**Data for locating words and elements**
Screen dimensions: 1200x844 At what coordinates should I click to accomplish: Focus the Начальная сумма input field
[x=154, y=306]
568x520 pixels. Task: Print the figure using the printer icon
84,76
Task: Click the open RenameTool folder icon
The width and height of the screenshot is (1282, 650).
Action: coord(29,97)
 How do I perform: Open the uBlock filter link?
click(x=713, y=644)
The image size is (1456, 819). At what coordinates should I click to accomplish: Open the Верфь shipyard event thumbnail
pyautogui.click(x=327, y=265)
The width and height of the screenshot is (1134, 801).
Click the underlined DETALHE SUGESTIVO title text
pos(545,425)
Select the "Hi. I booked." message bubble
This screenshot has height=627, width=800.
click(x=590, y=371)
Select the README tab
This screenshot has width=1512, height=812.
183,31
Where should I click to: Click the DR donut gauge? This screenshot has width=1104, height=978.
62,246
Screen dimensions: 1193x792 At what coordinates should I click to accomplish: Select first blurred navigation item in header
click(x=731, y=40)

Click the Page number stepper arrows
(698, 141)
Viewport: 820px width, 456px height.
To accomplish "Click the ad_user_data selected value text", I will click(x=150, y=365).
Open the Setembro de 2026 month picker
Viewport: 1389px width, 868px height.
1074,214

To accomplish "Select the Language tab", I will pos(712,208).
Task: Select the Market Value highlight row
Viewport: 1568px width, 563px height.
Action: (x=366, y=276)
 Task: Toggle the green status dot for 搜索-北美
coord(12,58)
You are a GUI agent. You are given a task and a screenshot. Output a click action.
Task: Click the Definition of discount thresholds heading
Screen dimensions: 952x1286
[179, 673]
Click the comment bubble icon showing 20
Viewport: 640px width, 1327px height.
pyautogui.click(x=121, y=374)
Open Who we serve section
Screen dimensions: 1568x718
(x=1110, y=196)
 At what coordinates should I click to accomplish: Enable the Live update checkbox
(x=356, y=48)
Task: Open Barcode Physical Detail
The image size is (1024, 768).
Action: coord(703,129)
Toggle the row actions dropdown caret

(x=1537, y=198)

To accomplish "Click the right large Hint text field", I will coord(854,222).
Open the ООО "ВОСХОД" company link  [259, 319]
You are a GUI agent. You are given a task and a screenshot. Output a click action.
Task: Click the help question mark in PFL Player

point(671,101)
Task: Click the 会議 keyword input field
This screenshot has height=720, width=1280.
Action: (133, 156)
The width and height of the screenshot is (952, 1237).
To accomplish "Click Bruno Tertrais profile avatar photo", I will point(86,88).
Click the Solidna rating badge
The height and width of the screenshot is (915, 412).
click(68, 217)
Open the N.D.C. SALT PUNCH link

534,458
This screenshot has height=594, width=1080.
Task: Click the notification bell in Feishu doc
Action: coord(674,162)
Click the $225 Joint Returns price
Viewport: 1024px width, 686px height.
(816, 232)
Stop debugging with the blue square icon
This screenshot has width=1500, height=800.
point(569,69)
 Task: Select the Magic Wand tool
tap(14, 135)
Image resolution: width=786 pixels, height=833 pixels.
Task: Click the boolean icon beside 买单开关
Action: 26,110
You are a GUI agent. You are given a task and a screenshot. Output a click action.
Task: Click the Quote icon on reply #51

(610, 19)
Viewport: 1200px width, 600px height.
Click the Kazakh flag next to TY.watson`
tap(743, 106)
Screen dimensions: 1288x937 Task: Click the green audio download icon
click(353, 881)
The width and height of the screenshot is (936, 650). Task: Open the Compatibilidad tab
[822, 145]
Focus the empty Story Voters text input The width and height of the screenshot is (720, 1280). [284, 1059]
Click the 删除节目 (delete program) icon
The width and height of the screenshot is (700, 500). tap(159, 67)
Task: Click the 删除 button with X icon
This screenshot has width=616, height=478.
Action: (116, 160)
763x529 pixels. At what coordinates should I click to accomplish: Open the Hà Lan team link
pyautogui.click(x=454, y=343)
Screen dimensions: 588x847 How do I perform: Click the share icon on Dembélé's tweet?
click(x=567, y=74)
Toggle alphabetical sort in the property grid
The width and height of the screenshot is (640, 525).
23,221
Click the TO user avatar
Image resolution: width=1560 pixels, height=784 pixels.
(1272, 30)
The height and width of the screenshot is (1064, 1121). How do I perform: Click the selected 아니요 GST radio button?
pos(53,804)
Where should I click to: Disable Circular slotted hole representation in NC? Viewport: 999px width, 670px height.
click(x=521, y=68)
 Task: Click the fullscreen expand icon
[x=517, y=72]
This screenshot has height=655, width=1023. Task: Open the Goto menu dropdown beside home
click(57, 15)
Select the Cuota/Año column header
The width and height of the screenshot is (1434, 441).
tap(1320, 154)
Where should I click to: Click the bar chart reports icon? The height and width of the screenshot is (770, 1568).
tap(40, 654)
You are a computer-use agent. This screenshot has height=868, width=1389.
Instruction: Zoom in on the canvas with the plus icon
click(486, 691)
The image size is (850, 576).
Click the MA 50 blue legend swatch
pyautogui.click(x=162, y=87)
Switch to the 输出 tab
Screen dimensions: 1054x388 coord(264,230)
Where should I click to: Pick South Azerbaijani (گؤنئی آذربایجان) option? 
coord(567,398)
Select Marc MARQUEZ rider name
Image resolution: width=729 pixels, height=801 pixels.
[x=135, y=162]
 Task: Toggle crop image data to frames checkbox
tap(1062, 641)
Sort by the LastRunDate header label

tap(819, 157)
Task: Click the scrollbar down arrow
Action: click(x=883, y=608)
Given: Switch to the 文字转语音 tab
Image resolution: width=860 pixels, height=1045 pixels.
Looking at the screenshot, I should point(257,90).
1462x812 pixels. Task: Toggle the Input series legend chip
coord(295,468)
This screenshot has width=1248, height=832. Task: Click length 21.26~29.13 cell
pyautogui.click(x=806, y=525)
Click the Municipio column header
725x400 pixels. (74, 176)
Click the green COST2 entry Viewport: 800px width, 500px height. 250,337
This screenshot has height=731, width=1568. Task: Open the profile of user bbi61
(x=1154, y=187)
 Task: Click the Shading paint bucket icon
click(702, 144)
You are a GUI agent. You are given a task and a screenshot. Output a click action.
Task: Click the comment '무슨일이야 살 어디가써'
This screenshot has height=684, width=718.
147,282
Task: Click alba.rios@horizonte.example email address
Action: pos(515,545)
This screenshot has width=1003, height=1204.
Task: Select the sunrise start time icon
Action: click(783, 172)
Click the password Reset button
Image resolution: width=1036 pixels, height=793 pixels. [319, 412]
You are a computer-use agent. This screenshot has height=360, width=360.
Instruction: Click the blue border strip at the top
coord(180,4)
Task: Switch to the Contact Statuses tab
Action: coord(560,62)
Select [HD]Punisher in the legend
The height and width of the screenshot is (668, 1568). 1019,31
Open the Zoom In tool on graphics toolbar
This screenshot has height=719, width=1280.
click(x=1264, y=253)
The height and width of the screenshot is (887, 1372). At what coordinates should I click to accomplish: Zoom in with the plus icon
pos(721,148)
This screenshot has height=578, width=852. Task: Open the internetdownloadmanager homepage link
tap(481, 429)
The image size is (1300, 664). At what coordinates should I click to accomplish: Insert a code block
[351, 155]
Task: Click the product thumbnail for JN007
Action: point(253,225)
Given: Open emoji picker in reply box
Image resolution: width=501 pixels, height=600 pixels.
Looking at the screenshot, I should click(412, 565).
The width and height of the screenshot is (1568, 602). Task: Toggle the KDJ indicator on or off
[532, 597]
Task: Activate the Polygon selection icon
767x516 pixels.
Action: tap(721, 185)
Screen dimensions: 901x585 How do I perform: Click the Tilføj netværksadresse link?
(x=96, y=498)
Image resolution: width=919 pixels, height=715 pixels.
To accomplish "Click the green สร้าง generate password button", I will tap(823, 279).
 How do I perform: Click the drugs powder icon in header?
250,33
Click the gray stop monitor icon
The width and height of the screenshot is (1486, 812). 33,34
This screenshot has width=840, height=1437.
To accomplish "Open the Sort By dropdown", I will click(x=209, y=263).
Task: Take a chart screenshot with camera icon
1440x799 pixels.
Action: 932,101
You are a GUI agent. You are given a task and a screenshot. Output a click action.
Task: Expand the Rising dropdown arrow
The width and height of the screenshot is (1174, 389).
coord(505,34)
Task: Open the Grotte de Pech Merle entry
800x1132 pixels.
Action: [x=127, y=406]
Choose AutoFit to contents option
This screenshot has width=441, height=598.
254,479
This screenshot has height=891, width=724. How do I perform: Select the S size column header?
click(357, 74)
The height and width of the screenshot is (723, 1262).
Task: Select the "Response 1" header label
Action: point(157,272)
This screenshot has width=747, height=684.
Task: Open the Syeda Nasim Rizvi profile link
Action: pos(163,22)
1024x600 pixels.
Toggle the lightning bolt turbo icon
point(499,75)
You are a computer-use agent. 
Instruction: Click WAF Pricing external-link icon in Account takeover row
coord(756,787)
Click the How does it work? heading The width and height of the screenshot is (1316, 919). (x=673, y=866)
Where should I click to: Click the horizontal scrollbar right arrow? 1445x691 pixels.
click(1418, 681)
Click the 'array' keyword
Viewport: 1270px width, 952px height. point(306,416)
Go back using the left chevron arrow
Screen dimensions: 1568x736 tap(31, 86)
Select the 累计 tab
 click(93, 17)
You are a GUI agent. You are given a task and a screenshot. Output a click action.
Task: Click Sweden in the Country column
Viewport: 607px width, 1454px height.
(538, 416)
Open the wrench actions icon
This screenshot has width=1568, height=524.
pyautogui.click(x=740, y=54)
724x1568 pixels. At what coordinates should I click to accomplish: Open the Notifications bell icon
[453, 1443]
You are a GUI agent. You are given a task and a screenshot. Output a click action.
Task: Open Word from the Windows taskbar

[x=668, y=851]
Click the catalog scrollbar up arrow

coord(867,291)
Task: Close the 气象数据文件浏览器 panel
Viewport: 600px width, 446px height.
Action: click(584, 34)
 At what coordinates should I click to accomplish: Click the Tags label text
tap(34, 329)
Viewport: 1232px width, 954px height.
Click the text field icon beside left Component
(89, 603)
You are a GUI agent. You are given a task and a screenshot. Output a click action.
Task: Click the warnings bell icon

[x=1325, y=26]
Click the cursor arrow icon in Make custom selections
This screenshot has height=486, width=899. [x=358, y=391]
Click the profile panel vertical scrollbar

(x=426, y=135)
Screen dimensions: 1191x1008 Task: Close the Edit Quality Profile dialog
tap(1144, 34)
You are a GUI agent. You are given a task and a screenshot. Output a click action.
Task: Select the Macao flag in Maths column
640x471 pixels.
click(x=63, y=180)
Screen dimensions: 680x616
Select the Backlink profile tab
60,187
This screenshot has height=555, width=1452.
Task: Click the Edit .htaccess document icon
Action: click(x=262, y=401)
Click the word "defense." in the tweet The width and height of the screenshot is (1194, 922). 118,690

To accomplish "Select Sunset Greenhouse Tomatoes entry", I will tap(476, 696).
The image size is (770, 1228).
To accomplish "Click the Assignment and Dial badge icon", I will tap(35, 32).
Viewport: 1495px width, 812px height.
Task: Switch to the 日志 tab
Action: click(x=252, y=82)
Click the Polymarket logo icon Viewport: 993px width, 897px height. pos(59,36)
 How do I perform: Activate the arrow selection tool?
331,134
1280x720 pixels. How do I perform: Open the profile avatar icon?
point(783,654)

**Your objective**
From the entries above, pull out every line that contains the string "Edit" and list those lines unchanged.

**Reply**
Screen dimensions: 1191x1008 Task: Close the Edit Quality Profile dialog
Task: Click the Edit .htaccess document icon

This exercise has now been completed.